____ TASK DATA

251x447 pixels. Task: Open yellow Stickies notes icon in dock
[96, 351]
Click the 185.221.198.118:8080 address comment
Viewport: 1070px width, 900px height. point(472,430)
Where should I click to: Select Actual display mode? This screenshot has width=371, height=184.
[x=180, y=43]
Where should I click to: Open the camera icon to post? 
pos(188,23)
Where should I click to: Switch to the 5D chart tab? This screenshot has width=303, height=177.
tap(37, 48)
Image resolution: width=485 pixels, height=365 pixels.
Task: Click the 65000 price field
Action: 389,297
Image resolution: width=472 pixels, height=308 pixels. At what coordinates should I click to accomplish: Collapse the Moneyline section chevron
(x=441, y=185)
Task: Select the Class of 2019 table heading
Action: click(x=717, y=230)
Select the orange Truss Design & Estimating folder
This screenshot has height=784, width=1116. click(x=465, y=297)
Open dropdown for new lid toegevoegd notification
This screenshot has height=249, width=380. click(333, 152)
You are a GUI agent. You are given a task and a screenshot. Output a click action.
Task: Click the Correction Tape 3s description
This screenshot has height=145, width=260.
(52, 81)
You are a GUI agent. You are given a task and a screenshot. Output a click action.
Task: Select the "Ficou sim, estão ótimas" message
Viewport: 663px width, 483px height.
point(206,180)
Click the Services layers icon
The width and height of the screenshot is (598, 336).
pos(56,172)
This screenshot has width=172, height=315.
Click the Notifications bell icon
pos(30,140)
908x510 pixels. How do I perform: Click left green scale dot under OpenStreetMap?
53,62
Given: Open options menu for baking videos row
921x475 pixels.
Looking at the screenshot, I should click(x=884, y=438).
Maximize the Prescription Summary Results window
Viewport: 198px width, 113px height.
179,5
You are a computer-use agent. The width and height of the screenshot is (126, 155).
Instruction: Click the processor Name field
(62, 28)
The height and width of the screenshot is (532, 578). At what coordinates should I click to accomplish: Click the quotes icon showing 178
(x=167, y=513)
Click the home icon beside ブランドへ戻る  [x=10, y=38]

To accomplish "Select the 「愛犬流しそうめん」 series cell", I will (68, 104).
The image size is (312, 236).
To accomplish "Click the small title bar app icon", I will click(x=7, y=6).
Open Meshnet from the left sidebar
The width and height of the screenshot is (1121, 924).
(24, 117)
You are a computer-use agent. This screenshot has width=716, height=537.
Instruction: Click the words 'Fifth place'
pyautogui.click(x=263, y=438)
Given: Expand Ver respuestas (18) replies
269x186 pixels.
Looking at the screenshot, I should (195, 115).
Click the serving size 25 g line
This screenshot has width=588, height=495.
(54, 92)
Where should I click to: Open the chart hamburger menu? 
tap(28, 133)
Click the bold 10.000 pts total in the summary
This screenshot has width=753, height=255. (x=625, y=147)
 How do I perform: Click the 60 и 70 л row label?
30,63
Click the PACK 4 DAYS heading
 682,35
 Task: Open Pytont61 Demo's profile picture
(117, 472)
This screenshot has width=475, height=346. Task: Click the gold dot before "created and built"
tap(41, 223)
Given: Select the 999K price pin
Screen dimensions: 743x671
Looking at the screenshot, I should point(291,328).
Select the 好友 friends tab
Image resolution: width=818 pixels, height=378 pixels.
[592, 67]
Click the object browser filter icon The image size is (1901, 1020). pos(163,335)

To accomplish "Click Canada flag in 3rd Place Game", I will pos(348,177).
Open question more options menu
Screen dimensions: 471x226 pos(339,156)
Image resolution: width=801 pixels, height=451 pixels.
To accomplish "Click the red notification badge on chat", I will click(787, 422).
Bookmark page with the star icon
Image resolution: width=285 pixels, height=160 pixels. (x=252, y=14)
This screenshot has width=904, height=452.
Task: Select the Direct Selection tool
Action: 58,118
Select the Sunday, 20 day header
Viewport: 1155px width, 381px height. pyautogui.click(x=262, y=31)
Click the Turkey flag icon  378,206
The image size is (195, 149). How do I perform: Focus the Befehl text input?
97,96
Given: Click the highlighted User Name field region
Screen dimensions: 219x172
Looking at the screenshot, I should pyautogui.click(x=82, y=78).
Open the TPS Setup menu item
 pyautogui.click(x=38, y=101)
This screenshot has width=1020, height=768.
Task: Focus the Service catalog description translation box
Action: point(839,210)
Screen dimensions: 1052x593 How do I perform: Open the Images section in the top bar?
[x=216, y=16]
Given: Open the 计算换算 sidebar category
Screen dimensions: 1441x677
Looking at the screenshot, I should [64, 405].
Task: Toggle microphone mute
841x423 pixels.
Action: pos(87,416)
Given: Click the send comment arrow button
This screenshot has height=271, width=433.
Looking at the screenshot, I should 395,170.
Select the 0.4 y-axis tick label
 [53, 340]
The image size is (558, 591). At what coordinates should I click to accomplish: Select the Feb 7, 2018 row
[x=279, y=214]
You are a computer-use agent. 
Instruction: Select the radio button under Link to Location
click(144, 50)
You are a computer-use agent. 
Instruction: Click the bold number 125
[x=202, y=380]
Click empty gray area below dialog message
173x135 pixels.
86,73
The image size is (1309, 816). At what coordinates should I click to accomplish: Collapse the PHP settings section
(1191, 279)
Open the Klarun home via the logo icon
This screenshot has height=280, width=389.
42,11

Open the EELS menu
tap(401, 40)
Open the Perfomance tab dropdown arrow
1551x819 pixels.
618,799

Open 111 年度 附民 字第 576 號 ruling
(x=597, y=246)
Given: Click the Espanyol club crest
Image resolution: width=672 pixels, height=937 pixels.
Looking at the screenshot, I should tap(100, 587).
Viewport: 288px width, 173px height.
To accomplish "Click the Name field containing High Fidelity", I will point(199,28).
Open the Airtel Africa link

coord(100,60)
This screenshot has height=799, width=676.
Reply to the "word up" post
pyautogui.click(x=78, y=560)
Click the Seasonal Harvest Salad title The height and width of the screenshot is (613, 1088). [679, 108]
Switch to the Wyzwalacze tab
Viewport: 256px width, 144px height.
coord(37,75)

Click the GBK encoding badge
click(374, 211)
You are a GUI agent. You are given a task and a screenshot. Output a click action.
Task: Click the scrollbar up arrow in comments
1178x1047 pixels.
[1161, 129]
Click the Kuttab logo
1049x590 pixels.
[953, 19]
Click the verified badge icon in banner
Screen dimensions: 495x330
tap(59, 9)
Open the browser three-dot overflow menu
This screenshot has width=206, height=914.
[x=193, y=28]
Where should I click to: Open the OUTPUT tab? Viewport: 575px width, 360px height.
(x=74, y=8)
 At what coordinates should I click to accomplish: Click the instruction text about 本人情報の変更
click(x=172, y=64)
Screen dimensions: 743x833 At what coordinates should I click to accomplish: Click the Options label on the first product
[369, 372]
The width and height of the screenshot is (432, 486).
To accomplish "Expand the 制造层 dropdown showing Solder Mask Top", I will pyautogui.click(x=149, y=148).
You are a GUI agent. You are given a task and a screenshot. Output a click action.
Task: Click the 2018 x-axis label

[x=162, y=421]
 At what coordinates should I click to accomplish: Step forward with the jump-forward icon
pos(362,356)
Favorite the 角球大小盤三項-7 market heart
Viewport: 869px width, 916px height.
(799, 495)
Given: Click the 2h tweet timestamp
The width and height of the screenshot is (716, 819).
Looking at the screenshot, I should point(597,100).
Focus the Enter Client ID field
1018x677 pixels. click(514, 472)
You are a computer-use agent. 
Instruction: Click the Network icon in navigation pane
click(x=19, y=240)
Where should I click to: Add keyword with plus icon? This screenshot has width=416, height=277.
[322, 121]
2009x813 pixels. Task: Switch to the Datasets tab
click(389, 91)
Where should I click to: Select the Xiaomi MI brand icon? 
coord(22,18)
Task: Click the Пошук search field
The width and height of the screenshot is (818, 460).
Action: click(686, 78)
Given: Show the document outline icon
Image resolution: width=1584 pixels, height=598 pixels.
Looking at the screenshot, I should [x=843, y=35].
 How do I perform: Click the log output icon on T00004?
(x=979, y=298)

________

WORK TO COMPLETE: Give back exactly the lines from the one that contains "Task: Click the Пошук search field" to the end of the data above, both of those lines included.

WRITTEN RESPONSE:
Task: Click the Пошук search field
The width and height of the screenshot is (818, 460).
Action: click(686, 78)
Given: Show the document outline icon
Image resolution: width=1584 pixels, height=598 pixels.
Looking at the screenshot, I should [x=843, y=35].
 How do I perform: Click the log output icon on T00004?
(x=979, y=298)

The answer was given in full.